Le principal atout de la retraite progressive réside dans le maintien des droits sociaux et de la capitalisation pour la retraite future. En effet, le bénéficiaire continue d’accumuler des trimestres et des points grâce aux cotisations prélevées sur son activité partielle. De plus, le travailleur conserve les avantages liés à son entreprise, tels que les prestations du CSE, les tarifs de la mutuelle santé collective et l’alimentation de son compte épargne temps. Le principal inconvénient ? La nécessité d’obtenir l’accord de l’employeur pour passer à temps partiel. Heureusement, le silence de ce dernier valant acceptation après deux mois.

Loin de pénaliser le calcul final, la période passée en retraite progressive permet de majorer la durée globale de cotisation et d’augmenter le montant de la pension finale.

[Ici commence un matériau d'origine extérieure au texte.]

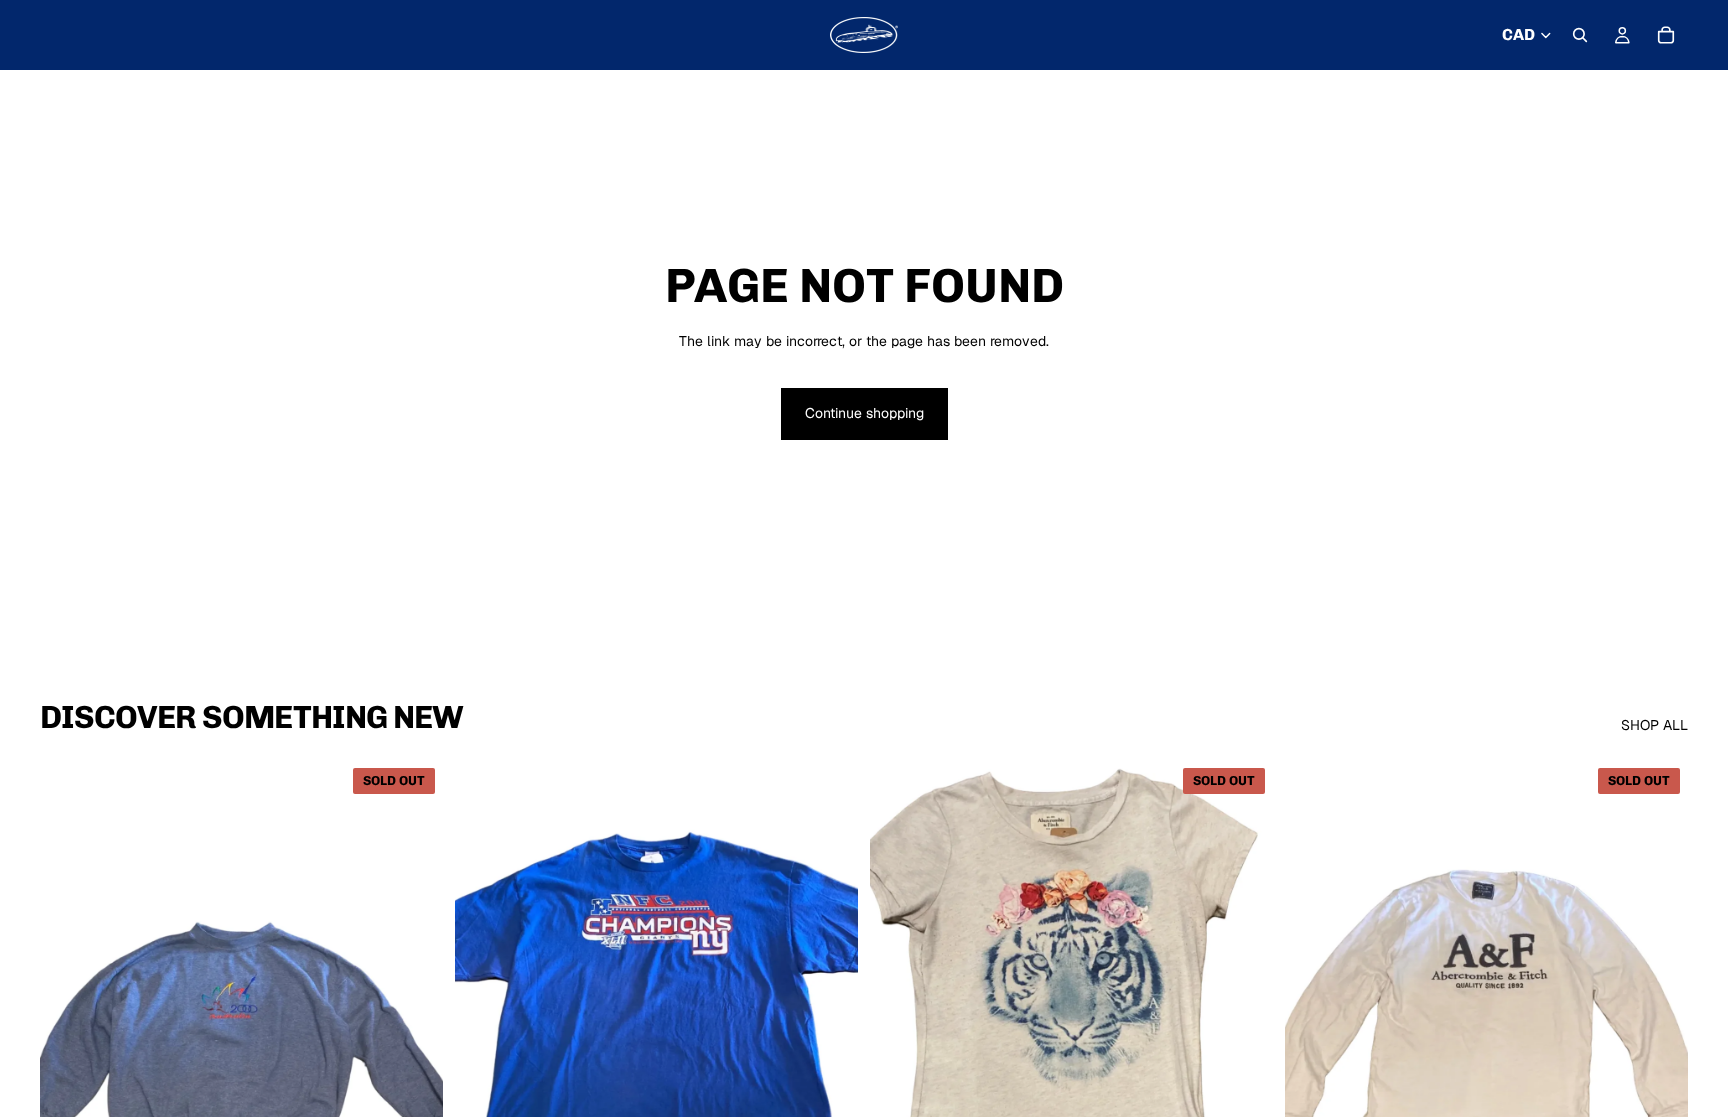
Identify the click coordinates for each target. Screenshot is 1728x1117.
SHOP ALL (1654, 725)
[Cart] (1666, 35)
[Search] (1580, 35)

Celle-ci sera définitivement fixée le jour du grand départ. Pour optimiser ses droits futurs, l’employé peut négocier avec son employeur une formule de « surcotisation ». Elle consiste à maintenir les cotisations vieillesse sur la base d’un salaire à temps plein, malgré la baisse effective des heures travaillées. Pour initier la démarche ou évaluer sa viabilité financière, utilisez les simulateurs dédiés et effectuez votre demande en ligne directement sur le portail de votre caisse de retraite.